Word and element locating records
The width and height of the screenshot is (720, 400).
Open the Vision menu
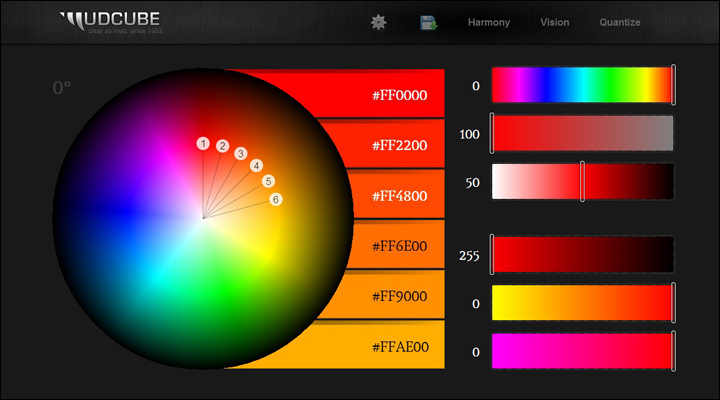(554, 22)
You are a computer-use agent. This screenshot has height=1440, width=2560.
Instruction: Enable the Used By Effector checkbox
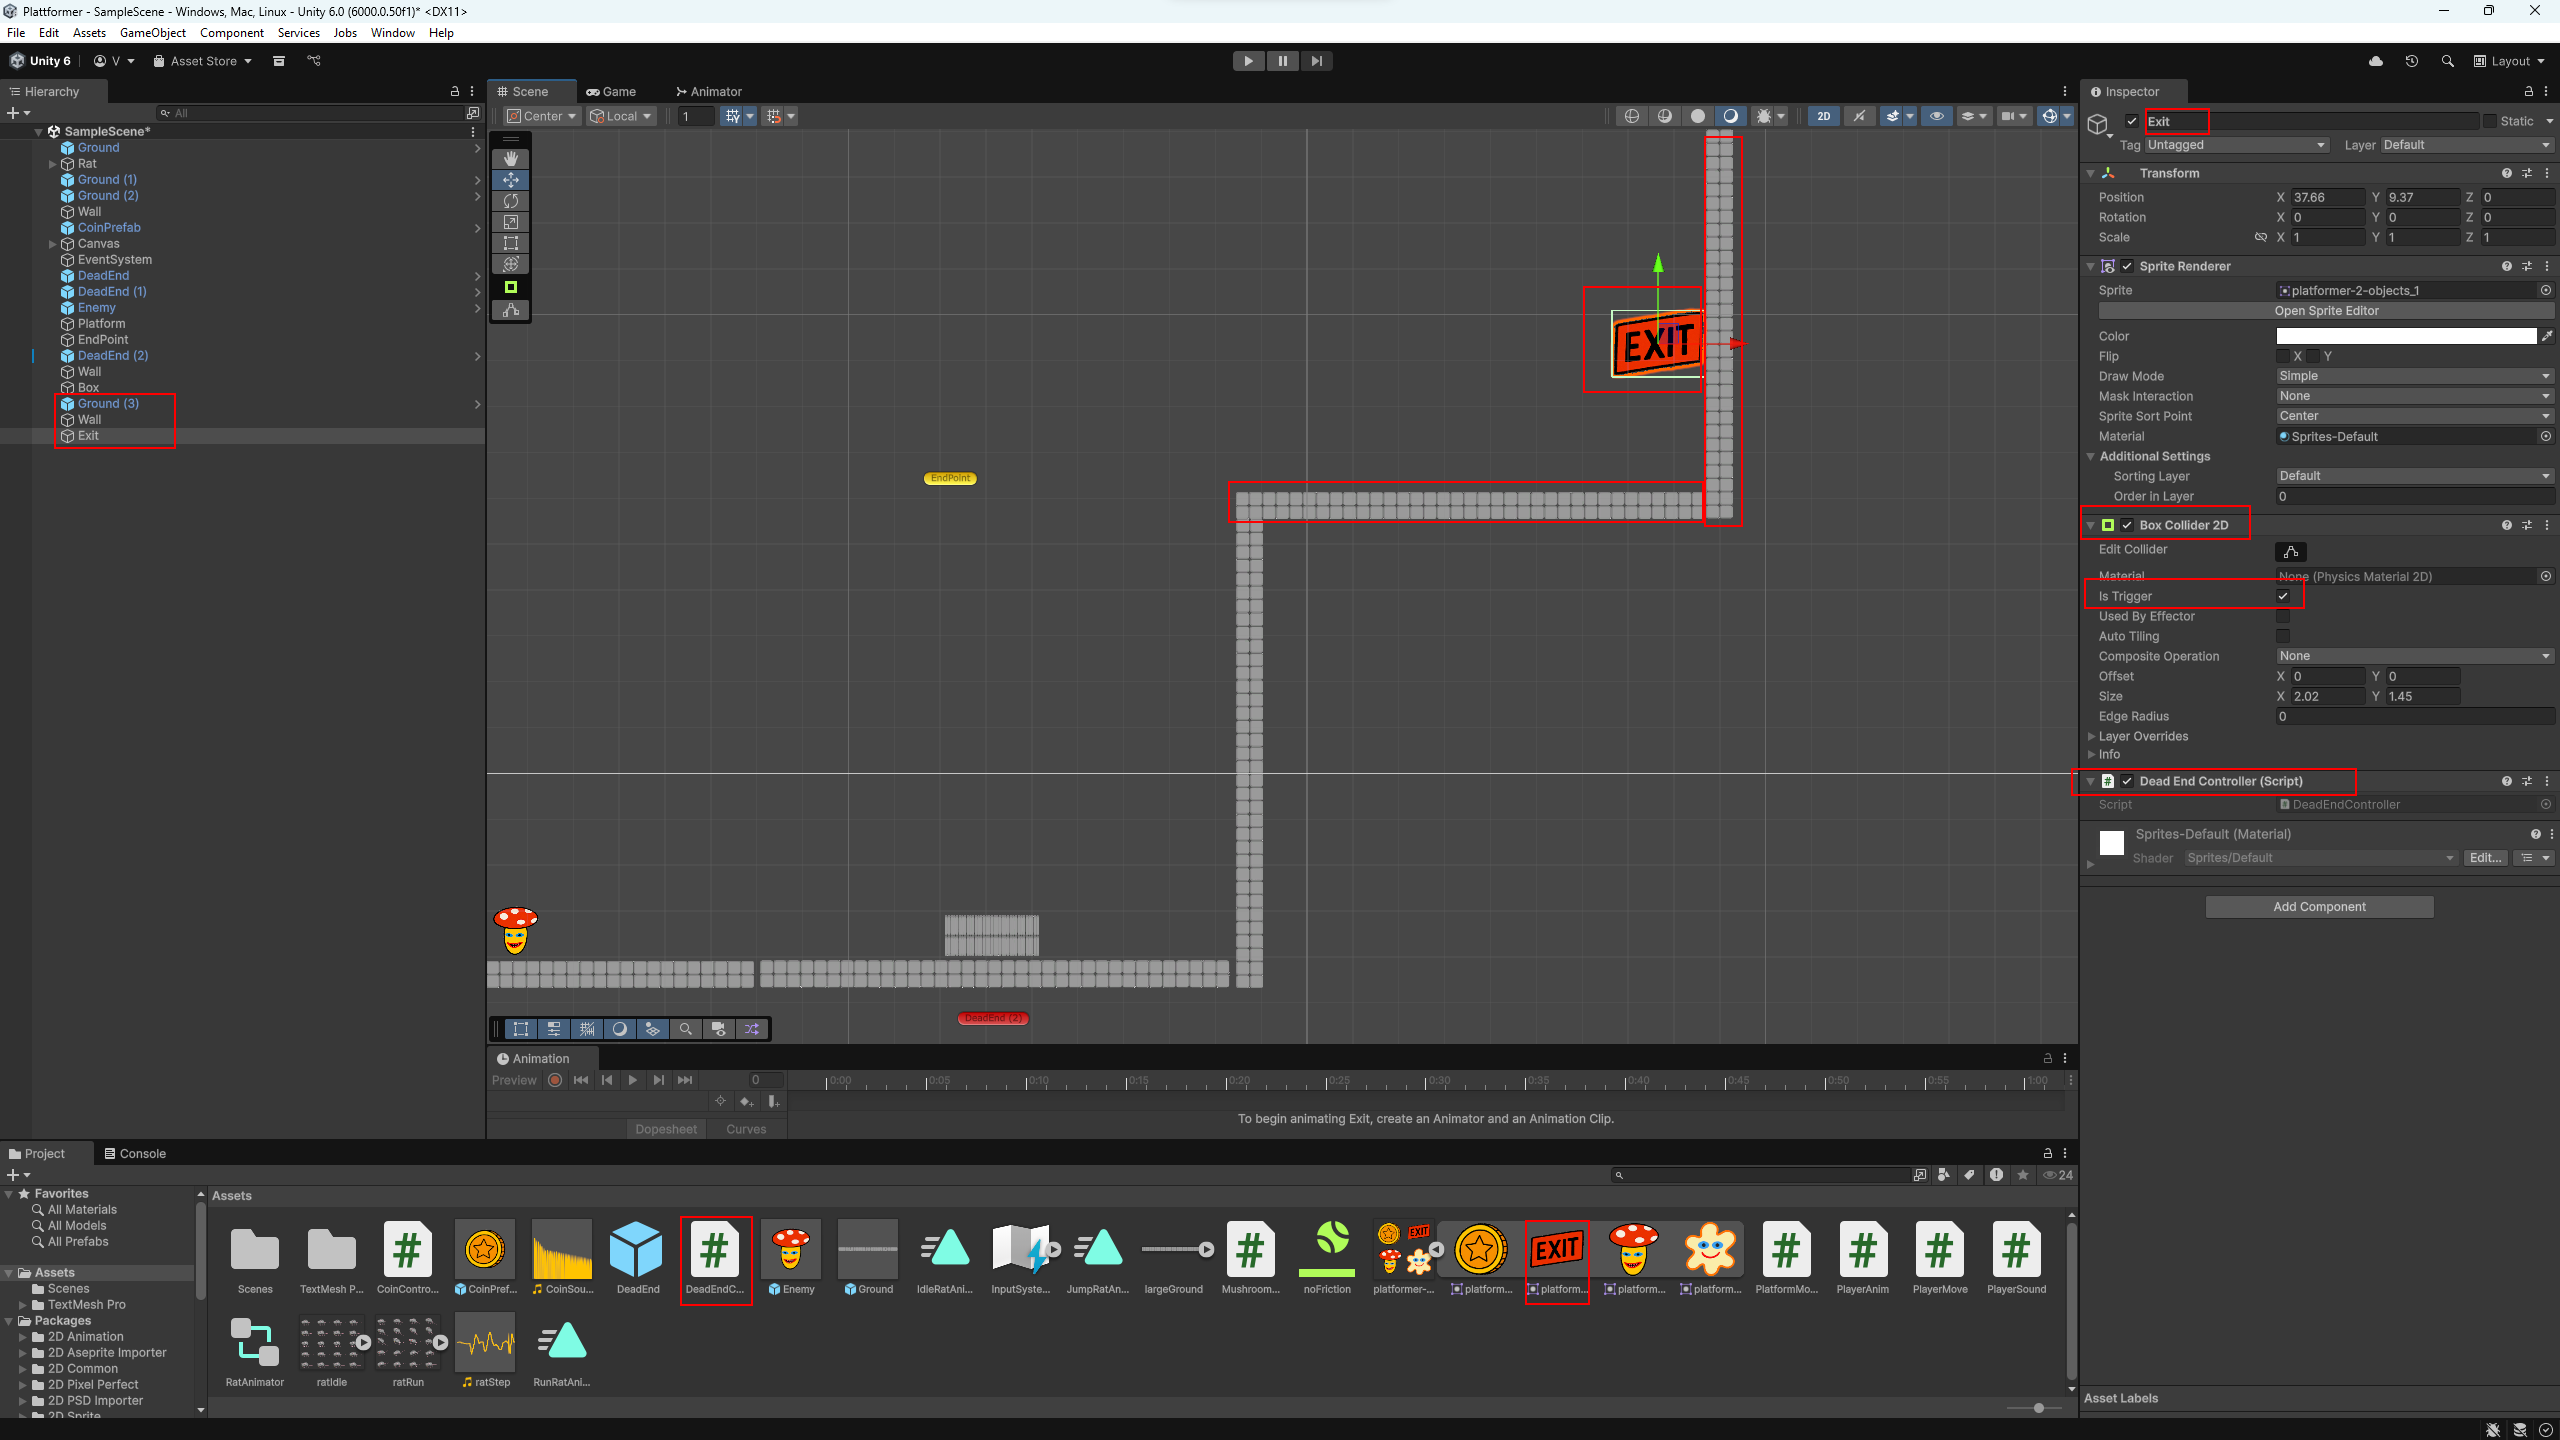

TASK PROMPT
List each line of the records in which the string "height" appears.

PROBLEM SOLUTION
The width and height of the screenshot is (720, 400).
You are a computer-use agent. This screenshot has height=1440, width=2560.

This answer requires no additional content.